■ Exercise description ■
Could you reproduce word for word the lines below, starting with the line that contains "This screenshot has width=650, height=366." and going on through the line that contains "Click the review"?

◇ ◇ ◇

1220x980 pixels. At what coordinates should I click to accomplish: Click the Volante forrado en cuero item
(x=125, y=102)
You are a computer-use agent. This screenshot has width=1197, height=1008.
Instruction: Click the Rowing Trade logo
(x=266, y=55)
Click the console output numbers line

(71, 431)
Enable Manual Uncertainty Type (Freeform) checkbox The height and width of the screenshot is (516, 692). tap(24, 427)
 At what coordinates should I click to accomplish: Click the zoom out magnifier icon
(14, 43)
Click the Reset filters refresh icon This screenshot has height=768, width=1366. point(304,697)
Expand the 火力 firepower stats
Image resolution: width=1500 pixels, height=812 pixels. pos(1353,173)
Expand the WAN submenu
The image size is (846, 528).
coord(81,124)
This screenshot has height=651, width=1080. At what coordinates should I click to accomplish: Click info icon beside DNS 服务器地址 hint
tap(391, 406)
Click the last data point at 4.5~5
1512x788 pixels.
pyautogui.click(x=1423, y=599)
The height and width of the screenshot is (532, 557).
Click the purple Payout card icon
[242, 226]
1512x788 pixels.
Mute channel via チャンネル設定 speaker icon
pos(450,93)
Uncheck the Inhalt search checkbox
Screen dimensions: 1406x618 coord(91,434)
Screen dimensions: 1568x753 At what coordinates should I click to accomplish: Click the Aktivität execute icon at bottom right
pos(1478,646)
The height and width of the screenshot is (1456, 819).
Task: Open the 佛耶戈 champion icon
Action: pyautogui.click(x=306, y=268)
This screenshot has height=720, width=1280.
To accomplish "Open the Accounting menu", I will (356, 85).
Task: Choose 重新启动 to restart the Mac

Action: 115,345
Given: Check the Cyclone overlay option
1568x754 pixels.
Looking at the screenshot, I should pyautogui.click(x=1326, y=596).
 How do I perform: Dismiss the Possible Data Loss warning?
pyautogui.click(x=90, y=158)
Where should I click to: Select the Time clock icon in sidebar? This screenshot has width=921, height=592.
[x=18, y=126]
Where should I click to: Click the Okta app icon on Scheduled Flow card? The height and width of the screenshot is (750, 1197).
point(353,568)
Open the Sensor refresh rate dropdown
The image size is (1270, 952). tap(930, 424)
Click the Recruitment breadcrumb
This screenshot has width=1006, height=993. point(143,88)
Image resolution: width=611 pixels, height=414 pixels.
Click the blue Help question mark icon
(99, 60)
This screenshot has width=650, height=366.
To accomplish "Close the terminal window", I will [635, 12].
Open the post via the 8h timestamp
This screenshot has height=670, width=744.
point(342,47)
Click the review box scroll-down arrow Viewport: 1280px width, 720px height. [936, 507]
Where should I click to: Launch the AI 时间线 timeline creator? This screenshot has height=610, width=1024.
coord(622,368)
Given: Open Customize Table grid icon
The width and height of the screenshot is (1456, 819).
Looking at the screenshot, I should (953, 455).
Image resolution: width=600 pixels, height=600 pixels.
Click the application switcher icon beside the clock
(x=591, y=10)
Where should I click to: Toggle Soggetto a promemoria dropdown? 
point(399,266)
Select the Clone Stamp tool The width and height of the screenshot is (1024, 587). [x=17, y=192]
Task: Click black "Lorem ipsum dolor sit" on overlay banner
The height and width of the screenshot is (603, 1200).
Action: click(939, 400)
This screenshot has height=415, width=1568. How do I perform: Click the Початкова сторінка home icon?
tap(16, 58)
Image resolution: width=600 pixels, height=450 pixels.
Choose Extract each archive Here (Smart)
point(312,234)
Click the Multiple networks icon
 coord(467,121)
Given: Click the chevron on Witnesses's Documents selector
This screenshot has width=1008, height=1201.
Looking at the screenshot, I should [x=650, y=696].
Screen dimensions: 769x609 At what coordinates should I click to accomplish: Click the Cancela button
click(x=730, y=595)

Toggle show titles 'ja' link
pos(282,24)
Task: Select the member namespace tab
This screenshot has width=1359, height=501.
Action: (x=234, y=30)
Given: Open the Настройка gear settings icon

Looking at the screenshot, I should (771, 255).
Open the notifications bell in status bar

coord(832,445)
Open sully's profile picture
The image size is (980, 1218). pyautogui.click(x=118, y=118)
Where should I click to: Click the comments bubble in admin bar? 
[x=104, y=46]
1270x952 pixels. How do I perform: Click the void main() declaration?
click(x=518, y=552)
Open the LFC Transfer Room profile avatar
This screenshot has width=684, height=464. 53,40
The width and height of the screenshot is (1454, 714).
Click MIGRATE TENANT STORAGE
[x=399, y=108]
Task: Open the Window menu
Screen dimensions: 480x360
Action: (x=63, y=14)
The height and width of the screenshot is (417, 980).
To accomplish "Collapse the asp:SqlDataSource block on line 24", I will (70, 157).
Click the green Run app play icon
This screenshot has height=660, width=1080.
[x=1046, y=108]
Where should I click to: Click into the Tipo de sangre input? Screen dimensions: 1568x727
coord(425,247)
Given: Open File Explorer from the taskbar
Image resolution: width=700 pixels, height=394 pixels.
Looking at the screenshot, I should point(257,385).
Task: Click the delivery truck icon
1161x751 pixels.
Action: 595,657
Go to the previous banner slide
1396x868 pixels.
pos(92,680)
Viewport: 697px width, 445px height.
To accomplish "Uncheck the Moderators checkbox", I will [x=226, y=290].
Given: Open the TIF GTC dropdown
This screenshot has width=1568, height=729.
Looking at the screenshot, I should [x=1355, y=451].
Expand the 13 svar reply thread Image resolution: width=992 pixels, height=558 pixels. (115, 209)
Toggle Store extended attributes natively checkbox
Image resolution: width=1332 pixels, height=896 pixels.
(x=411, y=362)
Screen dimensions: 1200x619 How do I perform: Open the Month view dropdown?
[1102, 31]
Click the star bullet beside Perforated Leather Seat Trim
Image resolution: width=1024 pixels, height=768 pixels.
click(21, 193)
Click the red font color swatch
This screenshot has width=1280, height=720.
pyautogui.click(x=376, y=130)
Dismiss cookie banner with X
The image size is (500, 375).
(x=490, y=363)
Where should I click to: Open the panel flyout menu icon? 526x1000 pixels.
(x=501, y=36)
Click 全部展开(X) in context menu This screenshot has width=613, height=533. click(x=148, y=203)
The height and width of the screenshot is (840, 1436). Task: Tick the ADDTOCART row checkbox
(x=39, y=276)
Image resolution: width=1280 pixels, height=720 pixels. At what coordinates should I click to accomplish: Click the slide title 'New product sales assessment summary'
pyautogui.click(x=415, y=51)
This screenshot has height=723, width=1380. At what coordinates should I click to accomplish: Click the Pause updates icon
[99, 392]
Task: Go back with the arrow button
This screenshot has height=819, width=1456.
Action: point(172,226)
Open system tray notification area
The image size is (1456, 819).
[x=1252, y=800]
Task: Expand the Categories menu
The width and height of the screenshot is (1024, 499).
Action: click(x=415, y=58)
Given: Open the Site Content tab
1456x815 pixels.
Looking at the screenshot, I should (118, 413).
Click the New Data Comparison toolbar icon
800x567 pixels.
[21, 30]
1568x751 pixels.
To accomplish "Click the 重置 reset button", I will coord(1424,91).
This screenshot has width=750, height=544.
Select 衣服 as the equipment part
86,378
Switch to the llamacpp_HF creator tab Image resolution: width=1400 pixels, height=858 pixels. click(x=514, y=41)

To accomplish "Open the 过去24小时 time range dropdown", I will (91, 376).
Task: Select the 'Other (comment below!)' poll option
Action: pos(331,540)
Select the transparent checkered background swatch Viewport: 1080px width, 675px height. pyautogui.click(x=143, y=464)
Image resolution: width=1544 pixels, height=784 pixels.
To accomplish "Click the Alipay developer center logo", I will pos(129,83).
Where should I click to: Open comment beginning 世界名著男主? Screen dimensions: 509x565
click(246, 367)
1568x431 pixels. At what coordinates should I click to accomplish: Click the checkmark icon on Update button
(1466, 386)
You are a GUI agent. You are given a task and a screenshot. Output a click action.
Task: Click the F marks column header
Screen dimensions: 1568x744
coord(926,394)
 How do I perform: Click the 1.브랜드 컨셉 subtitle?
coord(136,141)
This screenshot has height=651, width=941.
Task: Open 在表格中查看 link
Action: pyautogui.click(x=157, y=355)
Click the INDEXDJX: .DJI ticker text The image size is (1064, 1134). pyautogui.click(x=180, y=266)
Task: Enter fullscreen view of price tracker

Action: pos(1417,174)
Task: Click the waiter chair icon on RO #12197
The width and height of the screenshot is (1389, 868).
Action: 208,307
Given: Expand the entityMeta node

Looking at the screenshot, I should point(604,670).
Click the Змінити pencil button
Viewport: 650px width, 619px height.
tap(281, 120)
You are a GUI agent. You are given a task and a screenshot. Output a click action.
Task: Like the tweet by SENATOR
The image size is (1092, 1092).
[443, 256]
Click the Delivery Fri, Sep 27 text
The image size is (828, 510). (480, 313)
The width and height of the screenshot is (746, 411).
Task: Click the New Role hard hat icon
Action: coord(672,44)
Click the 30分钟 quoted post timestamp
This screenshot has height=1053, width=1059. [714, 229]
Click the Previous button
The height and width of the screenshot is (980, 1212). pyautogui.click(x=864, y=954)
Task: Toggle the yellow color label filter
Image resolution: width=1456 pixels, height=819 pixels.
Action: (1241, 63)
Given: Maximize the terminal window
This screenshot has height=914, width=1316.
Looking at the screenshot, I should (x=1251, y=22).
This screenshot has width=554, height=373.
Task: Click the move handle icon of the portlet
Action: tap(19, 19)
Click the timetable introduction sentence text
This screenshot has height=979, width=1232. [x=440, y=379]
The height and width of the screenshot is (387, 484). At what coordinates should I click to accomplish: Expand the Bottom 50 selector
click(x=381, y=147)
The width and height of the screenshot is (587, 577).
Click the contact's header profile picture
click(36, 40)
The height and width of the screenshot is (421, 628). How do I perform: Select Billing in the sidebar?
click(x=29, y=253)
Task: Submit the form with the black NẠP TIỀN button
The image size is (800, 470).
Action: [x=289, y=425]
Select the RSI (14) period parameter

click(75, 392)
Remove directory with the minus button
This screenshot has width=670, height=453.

◇ ◇ ◇

■ Exercise answer ■
This screenshot has width=650, height=366.
To accomplish "Close the terminal window", I will [635, 12].
Open the post via the 8h timestamp
This screenshot has height=670, width=744.
point(342,47)
Click the review box scroll-down arrow Viewport: 1280px width, 720px height. [936, 507]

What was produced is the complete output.